Records from a dataset
○ ○ ○ ○

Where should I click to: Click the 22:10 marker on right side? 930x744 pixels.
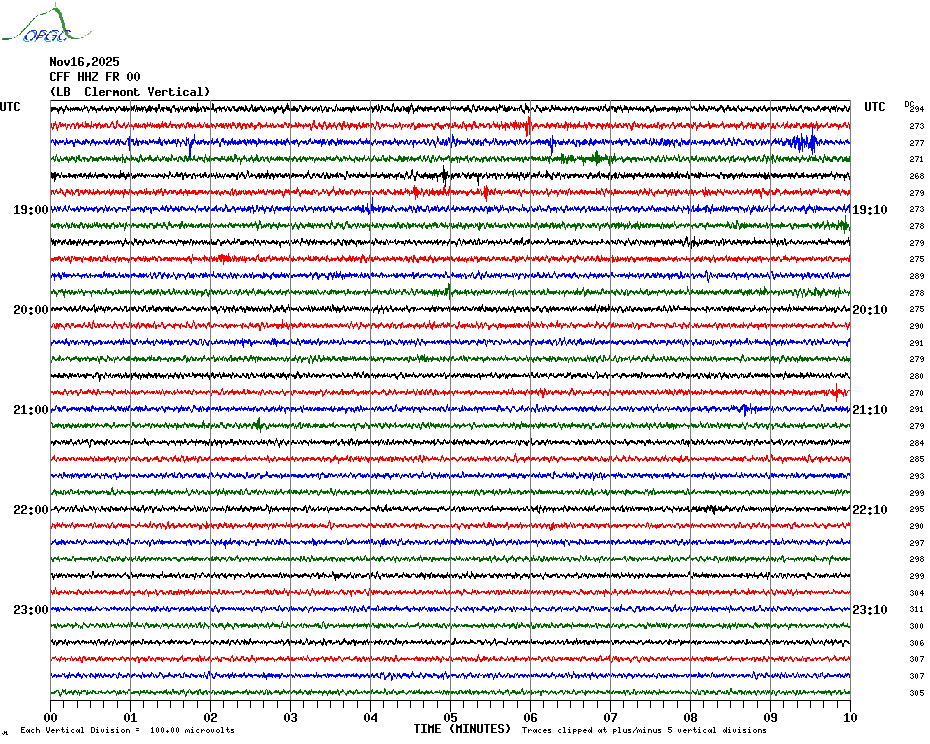coord(870,510)
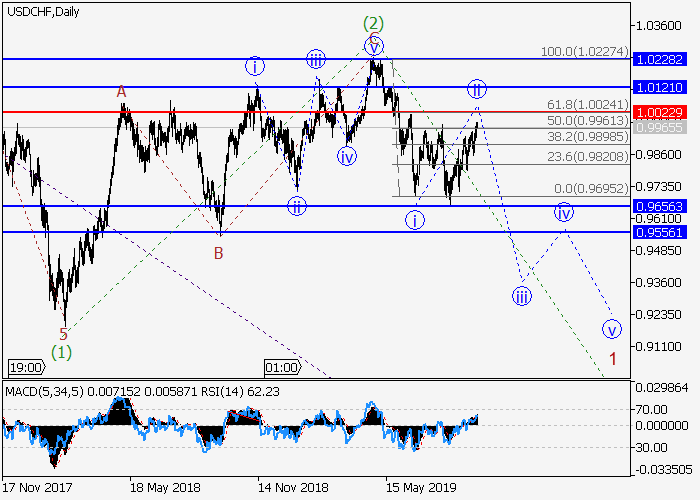Image resolution: width=700 pixels, height=500 pixels.
Task: Click the MACD(5,34,5) indicator label
Action: point(38,392)
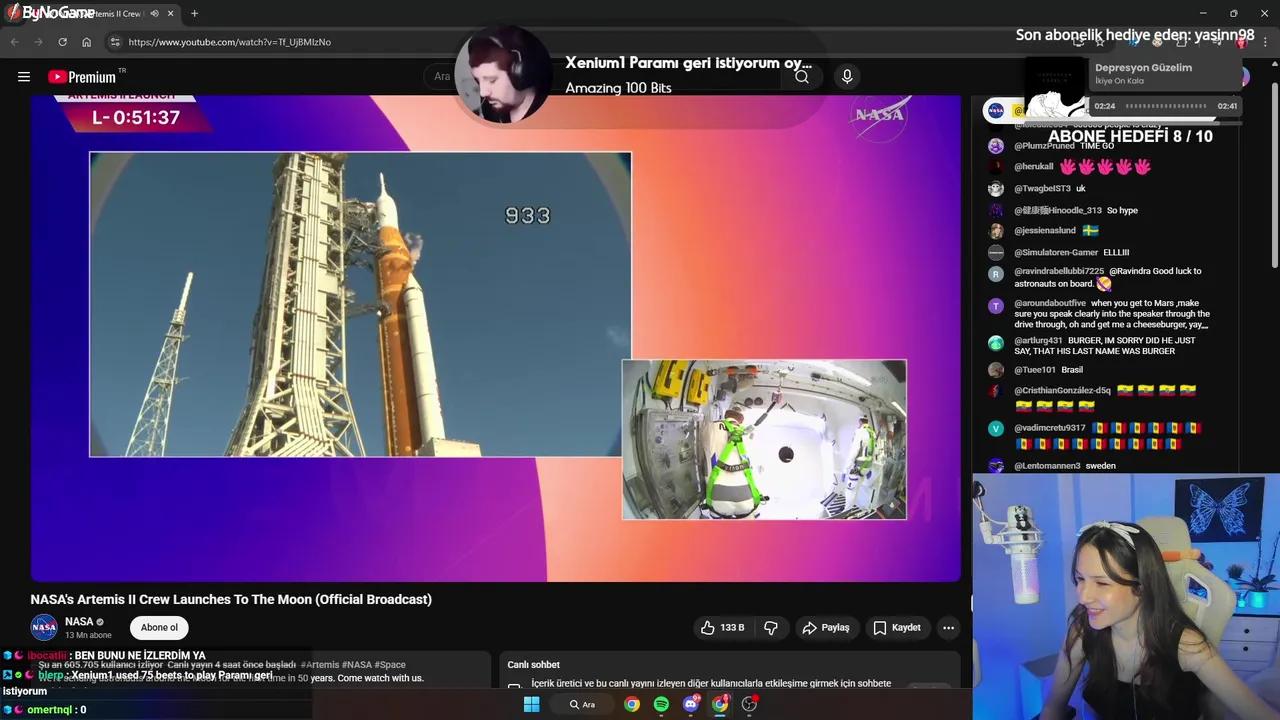Click the Abone ol subscribe button

click(159, 627)
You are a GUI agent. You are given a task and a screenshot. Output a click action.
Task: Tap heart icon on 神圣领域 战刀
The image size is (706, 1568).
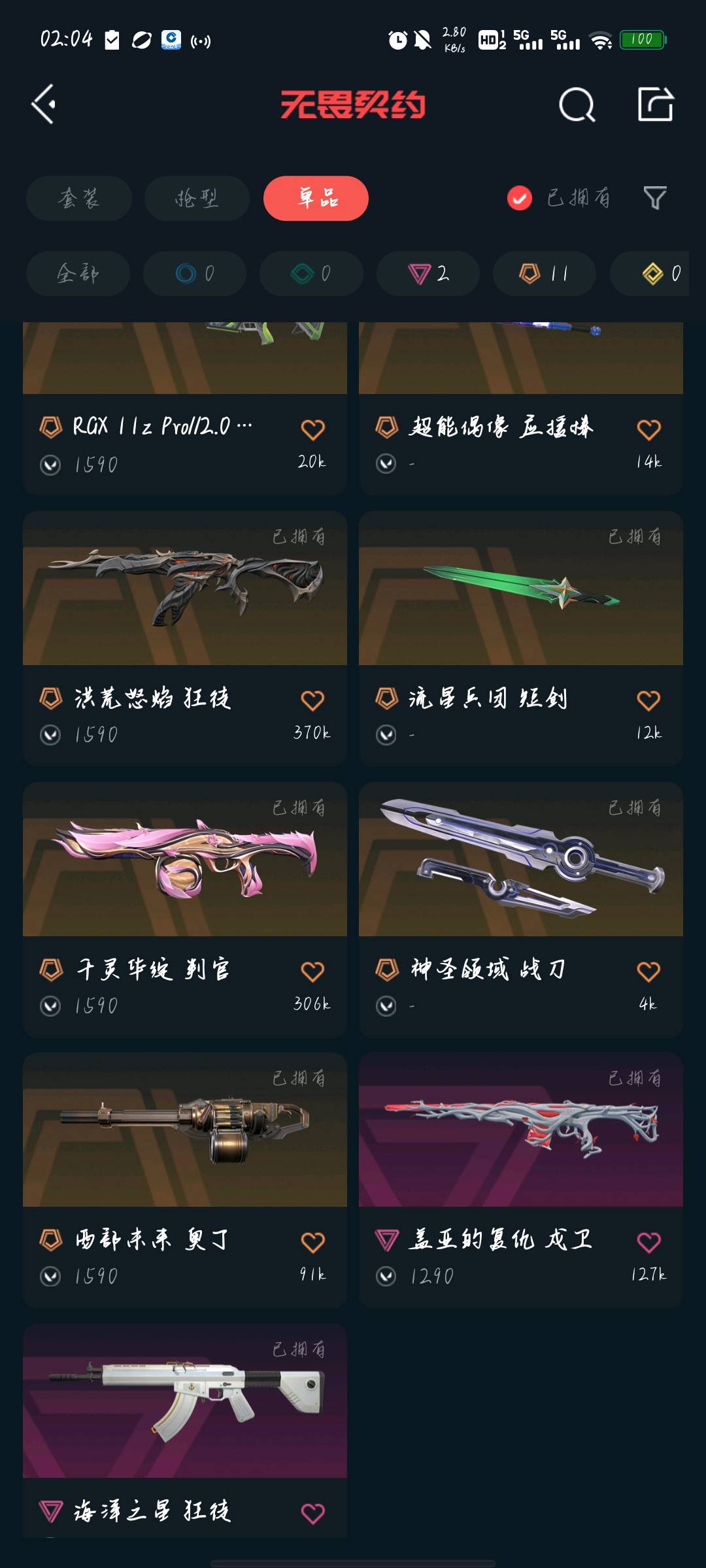(648, 972)
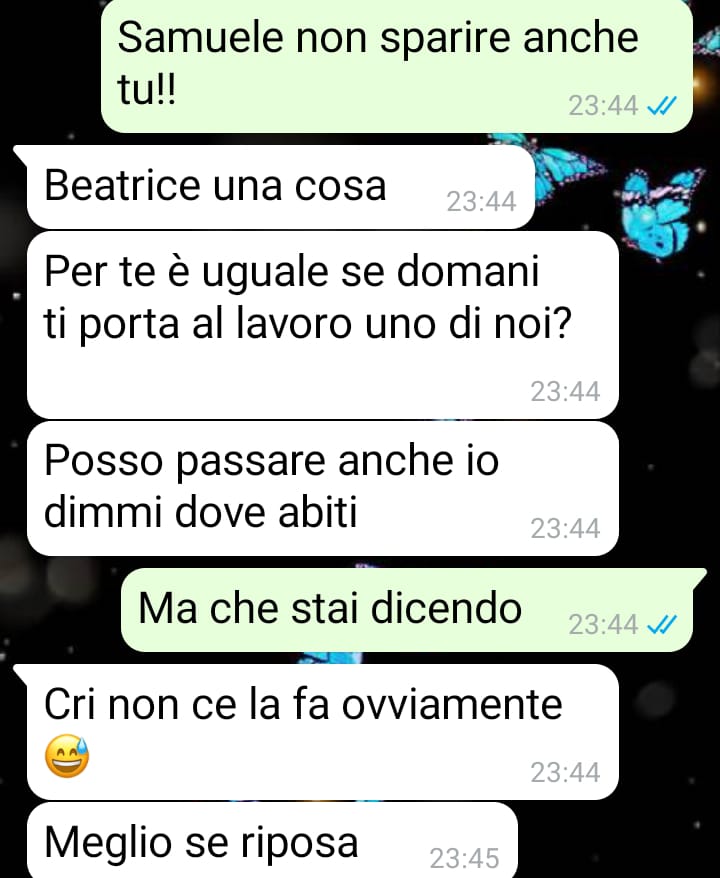The height and width of the screenshot is (878, 720).
Task: Tap 23:44 timestamp under 'uno di noi?' message
Action: [x=565, y=391]
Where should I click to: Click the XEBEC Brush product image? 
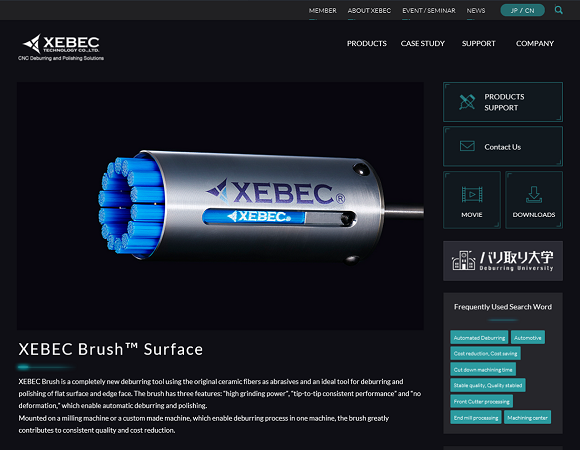point(220,206)
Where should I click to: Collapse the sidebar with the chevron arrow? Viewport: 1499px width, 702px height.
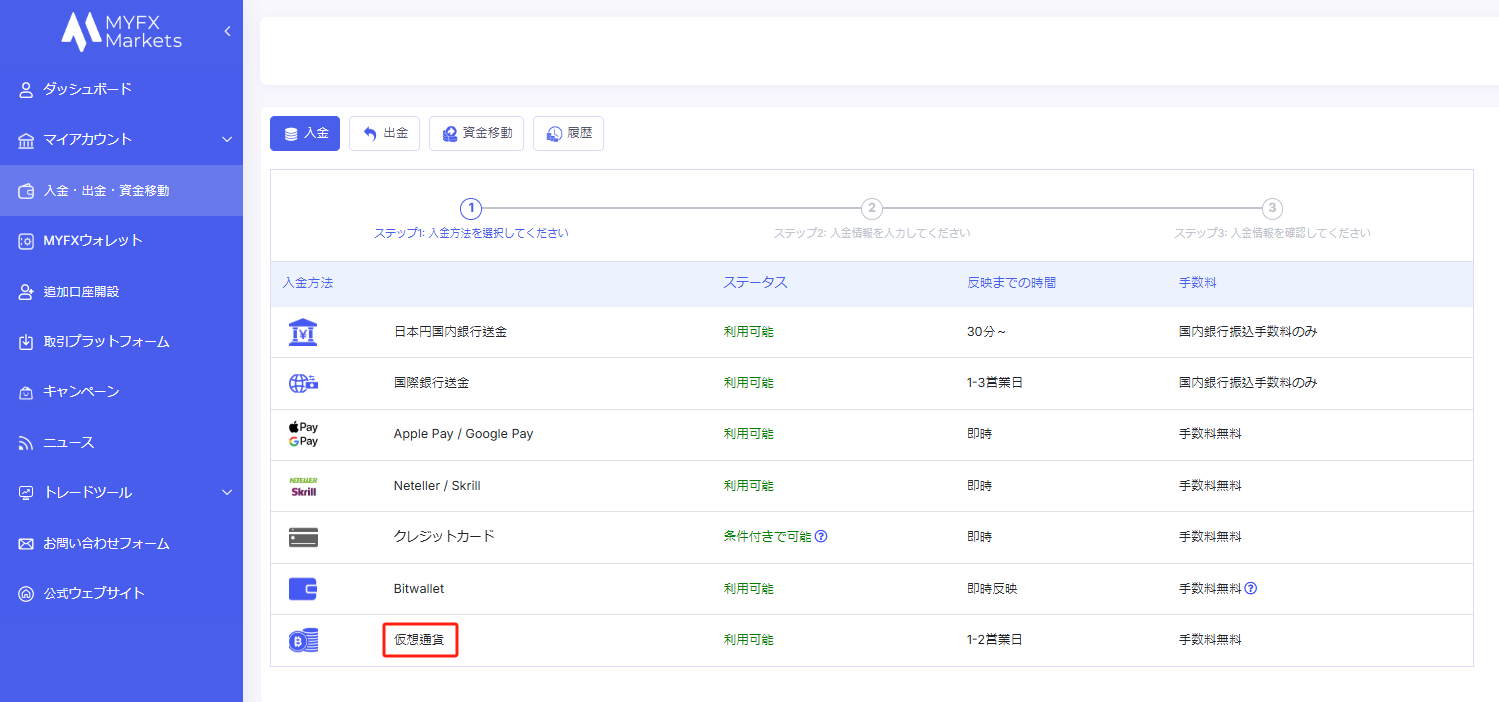coord(227,31)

○ ○ ○ ○

Set down all the lines above exactly as they appear, with no pictures.

» **Output for this task**:
Where should I click to: Click the 22:10 marker on right side? 930x744 pixels.
coord(870,510)
Image resolution: width=700 pixels, height=500 pixels.
Task: Click the MACD(5,34,5) indicator label
Action: point(38,392)
Click the Abone ol subscribe button

click(159, 627)
You are a GUI agent. You are given a task and a screenshot. Output a click action.
Task: Tap heart icon on 神圣领域 战刀
The image size is (706, 1568).
(648, 972)
The height and width of the screenshot is (878, 720).
Task: Tap 23:44 timestamp under 'uno di noi?' message
Action: [x=565, y=391]
Where should I click to: Click the XEBEC Brush product image? 
point(220,206)
Where should I click to: Collapse the sidebar with the chevron arrow? Viewport: 1499px width, 702px height.
coord(227,31)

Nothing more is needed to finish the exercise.